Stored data
*** Begin section ***

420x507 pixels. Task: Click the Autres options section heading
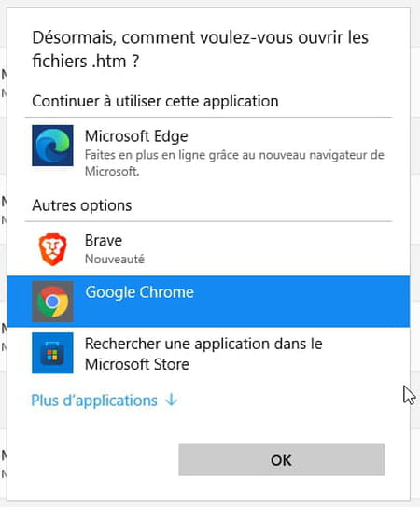tap(82, 205)

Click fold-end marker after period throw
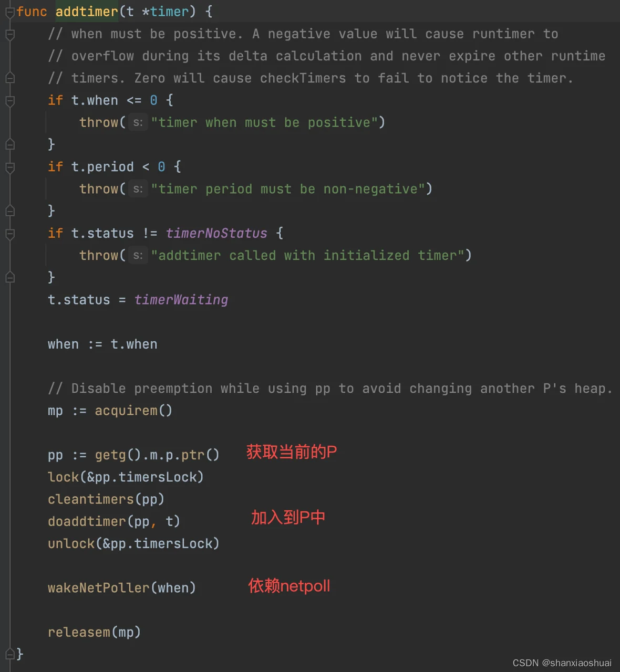coord(9,211)
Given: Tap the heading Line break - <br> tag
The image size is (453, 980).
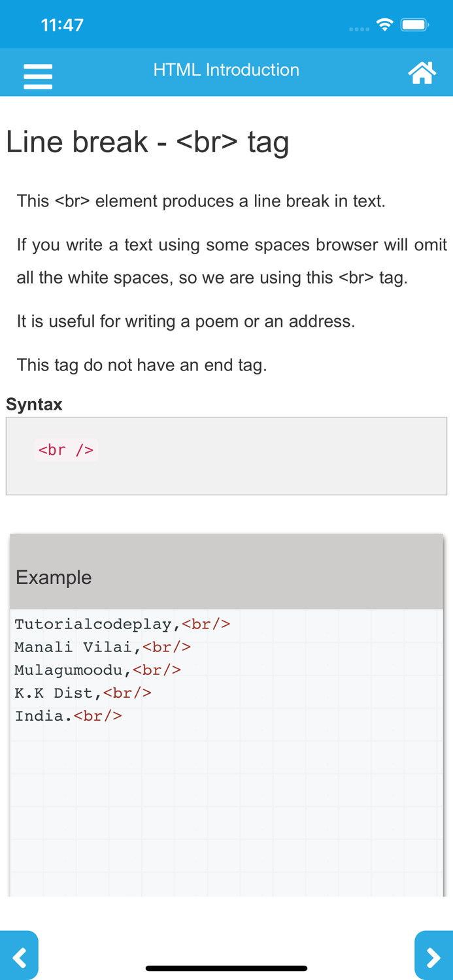Looking at the screenshot, I should (x=148, y=142).
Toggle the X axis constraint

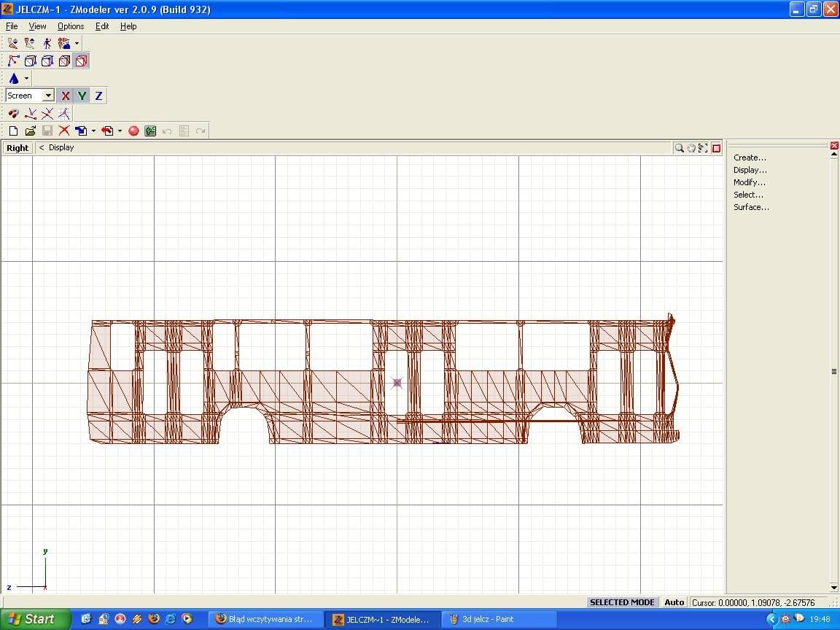[x=65, y=96]
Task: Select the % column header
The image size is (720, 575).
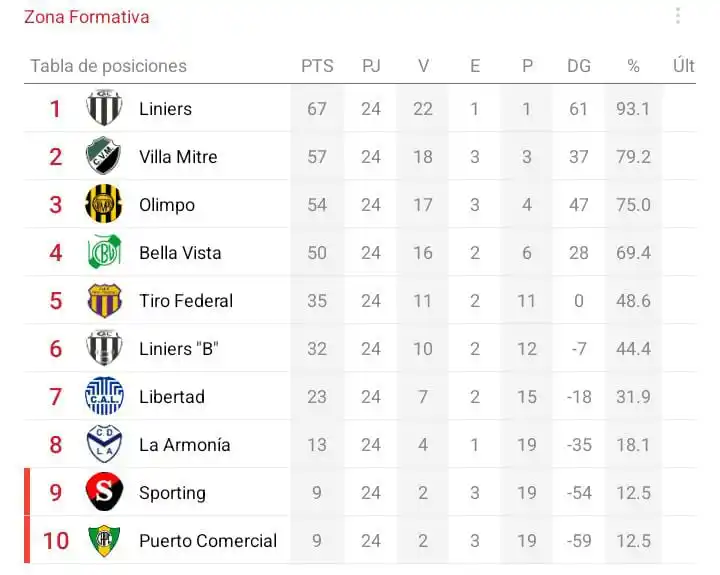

*** End section ***

* [What needs to be done] Every record above should be written out again exactly; the pictures stay out of the copy.

* [Written response]
420x507 pixels. Task: Click the Autres options section heading
tap(82, 205)

Click fold-end marker after period throw
coord(9,211)
Given: Tap the heading Line break - <br> tag
The image size is (453, 980).
Looking at the screenshot, I should (x=148, y=142).
Toggle the X axis constraint

[x=65, y=96]
Task: Select the % column header
The image size is (720, 575).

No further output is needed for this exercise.